Des frappes meurtrières ont été signalées en Ukraine, causant la mort de deux personnes, tandis que des attaques ukrainiennes ont également touché le territoire russe, tuant une femme et un enfant. Un responsable ukrainien a annoncé que l'oléoduc Droujba, essentiel pour l'approvisionnement en pétrole vers la Hongrie, serait de nouveau opérationnel.
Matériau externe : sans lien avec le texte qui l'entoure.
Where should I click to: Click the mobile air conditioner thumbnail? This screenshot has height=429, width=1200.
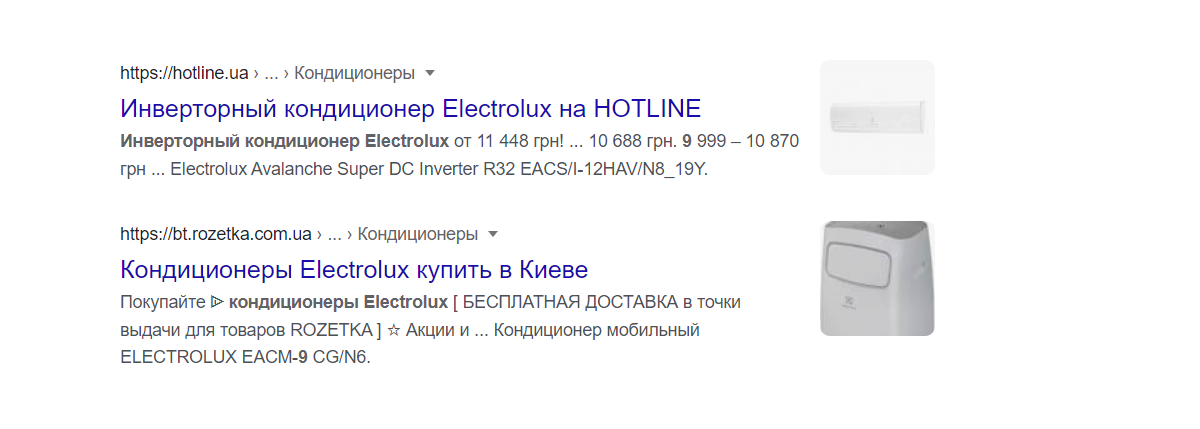877,278
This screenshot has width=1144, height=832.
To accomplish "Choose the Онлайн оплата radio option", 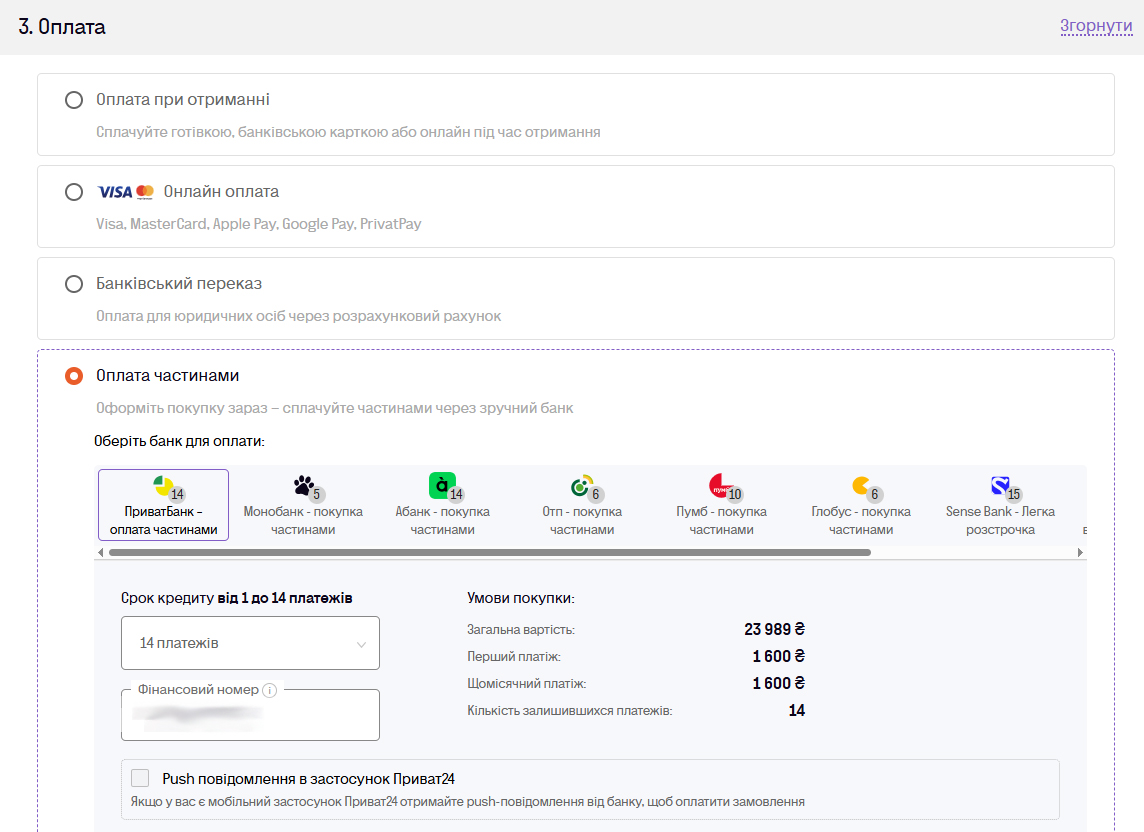I will 74,192.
Quatre pertes dues aux frappes : un contexte alarmant
Le conflit s'intensifie avec des frappes russes qui ont coûté la vie à deux Ukrainiens, selon les sources locales. Le chef de l'administration régionale de Zaporijjia a rapporté qu'un homme avait été tué et qu'une autre personne avait été blessée dans une attaque visant une infrastructure de transport. Dans le district de Kharkiv, un civil de 66 ans a été tué et un autre âgé de 69 ans a été blessé dans une attaque de drone sur une voiture.
En Russie, l'attaque d'un drone ukrainien a également eu un coût humain tragique. Le gouverneur de la région de Samara a annoncé que deux personnes, dont un enfant, avaient perdu la vie. « Ils ont été extraits des décombres », a-t-il déclaré, dénonçant un « crime inhumain contre la population civile ».
L'oléoduc Droujba va reprendre le transport du brut vers la Hongrie
Un haut responsable ukrainien a indiqué que l'oléoduc Droujba, qui fournit du pétrole à la Hongrie et à la Slovaquie, devrait reprendre son activité « d'ici quelques heures ». Cette reprise semble marquer la fin d'un conflit entre Kiev et Budapest, ouvrant la voie à une normalisation des relations.
La demande de reprise émanerait de MOL, la société pétrolière hongroise, et se couplerait à l'espoir de l'Ukraine de débloquer un prêt de l'Union européenne de 90 milliards d'euros, vital pour son économie. Le Droujba était à l'arrêt depuis sa mise hors service suite à des dommages causés par une frappe russe en janvier dernier.
Ce contexte montre à quel point la guerre en Ukraine impacte non seulement les vies humaines, mais également les flux économiques cruciaux entre les nations. Alors que les pertes humaines continuent de s'accumuler, l'espoir d'un règlement pacifique semble encore loin.